The advantage of the proposed ringlift crane can be seen in that, despite a large increase in the load moments which can be borne, the Hertzian stress in the wheel surface annular track contact region remains beneath the permissible values and, without the actual crane being dismantled, the ringlift crane remains in a state in which it can travel easily, and the amount of space required for this travel is no larger than the widthwise extent of the counterweight.

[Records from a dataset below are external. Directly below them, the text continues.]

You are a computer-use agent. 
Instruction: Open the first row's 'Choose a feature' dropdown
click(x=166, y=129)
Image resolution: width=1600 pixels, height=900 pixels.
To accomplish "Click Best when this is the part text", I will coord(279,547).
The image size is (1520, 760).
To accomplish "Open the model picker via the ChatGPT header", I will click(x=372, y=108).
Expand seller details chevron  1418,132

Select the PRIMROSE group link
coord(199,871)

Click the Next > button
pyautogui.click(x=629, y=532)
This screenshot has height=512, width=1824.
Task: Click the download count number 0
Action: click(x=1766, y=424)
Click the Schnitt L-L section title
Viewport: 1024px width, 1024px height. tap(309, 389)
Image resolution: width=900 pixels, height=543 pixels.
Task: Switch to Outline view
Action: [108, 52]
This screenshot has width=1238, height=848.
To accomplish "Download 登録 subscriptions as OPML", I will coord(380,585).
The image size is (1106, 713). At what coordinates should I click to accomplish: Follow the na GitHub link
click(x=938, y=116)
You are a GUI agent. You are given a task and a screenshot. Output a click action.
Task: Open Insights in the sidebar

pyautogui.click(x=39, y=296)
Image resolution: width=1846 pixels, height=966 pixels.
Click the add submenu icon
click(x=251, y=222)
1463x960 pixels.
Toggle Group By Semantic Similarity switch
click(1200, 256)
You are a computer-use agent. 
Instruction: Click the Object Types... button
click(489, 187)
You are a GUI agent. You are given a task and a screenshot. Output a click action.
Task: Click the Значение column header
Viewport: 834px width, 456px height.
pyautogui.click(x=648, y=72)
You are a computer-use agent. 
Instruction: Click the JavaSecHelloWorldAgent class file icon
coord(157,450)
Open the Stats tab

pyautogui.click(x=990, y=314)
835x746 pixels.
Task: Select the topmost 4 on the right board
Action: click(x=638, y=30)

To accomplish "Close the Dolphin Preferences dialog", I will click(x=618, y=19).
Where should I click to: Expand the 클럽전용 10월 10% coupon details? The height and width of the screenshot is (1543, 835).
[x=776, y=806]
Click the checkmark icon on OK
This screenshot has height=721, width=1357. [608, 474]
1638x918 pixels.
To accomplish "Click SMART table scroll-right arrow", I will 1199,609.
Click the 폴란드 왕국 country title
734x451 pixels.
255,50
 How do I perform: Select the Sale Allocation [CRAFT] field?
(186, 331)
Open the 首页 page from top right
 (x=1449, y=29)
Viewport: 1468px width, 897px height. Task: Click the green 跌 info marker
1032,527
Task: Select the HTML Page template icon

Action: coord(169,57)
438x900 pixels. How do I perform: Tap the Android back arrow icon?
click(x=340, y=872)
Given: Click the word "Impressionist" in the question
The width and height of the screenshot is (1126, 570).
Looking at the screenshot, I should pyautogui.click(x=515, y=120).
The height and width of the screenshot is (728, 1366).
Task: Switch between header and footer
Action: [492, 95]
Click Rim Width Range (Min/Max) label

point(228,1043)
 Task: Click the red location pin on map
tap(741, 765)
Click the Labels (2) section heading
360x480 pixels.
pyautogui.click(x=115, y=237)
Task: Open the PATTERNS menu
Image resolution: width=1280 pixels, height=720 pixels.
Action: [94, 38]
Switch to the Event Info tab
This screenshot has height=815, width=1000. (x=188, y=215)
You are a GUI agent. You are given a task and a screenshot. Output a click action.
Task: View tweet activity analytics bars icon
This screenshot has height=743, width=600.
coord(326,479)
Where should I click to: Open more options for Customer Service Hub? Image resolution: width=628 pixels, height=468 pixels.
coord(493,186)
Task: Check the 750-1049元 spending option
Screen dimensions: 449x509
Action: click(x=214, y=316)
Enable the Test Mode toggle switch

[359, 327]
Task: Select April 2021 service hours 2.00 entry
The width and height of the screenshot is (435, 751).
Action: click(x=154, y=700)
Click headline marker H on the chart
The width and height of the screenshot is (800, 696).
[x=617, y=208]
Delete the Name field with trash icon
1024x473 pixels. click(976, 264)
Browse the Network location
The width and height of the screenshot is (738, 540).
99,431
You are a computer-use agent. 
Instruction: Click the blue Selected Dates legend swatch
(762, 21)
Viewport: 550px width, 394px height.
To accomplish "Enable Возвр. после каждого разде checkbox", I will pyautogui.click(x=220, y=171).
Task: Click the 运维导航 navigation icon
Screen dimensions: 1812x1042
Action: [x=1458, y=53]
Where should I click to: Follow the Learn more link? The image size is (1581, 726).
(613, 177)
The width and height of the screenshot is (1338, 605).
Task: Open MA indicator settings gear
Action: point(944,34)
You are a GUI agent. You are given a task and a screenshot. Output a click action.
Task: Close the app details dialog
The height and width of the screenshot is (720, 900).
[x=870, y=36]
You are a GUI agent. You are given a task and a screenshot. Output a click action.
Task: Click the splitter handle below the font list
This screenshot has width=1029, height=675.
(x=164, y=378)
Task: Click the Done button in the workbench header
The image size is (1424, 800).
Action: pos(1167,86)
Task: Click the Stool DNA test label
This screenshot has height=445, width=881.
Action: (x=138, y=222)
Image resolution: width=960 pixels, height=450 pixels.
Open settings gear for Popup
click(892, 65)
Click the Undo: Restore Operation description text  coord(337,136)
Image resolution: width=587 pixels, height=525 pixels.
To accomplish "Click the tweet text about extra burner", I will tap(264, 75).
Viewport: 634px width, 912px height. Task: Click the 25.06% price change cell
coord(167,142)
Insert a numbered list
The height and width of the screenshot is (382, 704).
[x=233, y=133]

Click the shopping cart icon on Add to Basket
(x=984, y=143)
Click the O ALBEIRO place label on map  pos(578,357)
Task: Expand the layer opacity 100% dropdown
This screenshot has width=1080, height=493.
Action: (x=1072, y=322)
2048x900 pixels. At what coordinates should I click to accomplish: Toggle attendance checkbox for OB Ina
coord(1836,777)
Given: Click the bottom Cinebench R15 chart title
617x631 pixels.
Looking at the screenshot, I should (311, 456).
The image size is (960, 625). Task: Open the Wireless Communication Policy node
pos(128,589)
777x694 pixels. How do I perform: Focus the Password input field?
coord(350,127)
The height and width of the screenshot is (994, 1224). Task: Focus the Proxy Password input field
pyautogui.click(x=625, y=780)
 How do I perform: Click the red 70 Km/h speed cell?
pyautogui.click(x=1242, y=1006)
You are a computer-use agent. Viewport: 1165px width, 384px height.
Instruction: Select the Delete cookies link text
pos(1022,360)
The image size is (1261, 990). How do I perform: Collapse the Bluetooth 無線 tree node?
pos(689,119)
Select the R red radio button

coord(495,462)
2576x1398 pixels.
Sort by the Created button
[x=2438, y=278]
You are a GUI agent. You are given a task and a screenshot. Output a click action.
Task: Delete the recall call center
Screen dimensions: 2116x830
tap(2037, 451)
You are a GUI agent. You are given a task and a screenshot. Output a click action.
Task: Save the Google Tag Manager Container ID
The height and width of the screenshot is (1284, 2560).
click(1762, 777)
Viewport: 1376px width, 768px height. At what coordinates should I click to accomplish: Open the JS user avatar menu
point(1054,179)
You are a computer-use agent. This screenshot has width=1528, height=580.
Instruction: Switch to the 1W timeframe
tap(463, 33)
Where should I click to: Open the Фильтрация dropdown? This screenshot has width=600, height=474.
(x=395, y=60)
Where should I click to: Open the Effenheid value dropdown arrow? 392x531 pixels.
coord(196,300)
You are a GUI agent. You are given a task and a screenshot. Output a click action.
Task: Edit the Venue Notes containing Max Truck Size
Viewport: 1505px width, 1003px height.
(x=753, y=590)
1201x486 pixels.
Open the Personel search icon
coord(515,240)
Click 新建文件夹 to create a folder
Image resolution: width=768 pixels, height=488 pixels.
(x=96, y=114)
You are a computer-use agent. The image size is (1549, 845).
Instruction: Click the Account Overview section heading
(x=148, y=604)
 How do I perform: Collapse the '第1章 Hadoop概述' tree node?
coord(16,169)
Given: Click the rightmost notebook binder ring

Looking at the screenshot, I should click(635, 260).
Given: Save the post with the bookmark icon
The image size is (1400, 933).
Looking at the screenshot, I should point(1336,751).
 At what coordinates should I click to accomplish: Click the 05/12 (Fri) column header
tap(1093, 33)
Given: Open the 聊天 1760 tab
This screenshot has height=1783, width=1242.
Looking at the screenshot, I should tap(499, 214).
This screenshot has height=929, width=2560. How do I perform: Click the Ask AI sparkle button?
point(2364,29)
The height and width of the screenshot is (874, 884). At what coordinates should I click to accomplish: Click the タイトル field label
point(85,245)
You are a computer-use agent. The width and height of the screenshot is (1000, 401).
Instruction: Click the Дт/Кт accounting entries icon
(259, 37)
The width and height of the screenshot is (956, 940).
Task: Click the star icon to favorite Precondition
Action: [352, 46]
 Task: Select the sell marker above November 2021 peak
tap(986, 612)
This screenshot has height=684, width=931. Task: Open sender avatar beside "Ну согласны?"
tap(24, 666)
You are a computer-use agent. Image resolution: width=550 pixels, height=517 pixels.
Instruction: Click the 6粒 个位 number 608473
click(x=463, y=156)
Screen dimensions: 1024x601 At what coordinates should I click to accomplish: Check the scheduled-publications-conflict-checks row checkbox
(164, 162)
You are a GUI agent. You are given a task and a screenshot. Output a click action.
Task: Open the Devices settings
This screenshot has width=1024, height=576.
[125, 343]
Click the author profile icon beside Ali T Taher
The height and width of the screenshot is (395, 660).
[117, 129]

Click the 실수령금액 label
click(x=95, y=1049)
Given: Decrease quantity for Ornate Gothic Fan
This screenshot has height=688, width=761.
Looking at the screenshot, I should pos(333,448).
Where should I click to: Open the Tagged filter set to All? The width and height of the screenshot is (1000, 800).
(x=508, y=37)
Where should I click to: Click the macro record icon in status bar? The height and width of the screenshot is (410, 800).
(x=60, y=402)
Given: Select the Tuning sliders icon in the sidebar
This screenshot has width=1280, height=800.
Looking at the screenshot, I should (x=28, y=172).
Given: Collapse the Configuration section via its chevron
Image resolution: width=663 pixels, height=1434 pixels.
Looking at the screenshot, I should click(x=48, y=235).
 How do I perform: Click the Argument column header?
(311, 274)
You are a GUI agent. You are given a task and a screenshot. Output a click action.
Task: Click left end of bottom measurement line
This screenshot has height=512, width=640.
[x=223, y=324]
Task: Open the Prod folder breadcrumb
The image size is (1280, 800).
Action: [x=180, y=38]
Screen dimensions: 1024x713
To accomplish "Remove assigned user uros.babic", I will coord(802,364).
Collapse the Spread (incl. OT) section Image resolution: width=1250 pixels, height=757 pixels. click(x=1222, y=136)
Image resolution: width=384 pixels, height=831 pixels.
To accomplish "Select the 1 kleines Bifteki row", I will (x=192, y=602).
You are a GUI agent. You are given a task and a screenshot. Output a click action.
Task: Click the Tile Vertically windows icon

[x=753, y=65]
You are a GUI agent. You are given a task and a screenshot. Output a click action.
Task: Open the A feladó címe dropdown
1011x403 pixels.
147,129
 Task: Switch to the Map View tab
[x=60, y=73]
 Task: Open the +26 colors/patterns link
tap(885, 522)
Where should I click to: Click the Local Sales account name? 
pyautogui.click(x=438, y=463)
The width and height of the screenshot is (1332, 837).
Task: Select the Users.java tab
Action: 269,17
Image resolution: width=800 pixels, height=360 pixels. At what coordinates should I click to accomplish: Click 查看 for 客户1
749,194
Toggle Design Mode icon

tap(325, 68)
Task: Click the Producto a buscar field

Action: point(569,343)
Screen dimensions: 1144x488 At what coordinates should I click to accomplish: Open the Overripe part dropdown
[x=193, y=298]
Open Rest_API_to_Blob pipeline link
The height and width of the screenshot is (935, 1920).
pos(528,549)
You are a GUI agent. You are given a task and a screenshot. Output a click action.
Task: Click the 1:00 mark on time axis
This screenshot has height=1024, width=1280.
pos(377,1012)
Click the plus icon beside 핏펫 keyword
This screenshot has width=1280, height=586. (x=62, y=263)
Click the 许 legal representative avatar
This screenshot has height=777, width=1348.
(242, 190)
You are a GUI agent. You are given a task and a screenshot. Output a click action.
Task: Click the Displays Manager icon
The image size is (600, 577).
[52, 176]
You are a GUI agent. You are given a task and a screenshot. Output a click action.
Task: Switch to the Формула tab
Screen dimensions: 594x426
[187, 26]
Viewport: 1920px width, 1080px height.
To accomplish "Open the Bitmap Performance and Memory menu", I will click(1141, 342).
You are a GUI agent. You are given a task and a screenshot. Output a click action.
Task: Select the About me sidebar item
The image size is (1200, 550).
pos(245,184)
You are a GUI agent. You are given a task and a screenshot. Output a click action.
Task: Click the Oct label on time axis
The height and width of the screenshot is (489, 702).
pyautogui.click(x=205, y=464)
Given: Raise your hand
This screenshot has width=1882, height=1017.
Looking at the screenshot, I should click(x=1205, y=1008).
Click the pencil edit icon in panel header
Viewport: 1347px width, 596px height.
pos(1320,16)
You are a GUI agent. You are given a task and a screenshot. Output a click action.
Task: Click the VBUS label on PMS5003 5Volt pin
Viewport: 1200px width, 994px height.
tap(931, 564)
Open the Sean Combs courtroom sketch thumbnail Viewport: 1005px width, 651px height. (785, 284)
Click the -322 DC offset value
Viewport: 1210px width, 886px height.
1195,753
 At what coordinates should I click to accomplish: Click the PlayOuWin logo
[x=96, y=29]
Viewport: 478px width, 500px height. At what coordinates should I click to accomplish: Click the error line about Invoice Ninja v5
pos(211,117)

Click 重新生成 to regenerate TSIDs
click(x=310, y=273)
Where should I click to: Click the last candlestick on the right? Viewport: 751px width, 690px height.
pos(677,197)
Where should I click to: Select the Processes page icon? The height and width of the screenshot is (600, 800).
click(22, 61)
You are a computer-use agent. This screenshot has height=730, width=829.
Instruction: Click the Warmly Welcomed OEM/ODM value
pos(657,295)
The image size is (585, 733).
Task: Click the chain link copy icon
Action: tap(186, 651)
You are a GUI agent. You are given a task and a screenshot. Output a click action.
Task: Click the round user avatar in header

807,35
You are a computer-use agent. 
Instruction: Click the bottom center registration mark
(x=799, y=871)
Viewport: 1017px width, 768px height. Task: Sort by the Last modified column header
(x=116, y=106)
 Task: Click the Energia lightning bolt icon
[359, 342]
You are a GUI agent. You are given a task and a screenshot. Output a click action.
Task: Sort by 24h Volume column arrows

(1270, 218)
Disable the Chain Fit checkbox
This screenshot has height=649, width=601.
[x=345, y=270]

Furthermore, in the proposed design, importance has been placed on the ringlift crane being of modular construction and on as many standardized components being used as possible. This begins with the undercarriage and the upper carriage, which are constituent parts of a standard crane, and is continued via the boom used and the hoisting winches as well as the crane cab. The boom may be designed as a single boom or as a so-called double boom. The last-mentioned structure has the advantage that the individual elements of the lower-crane-class double boom can be transported more easily, and can transmit a higher load moment, than the single boom used from a higher crane class. The trusses, which comprise a plurality of sections, can be used for a single ring and for a double ring. The ring trolleys are standardized and, depending on the load which is to be transmitted, the number of ring trolleys is increased or reduced and correspondingly linked to one another. In order to simplify the assembling and dismantling operations, wherever possible, use is made of plug-in connections, with the result that individual components can be raised and plugged in by means of an auxiliary crane.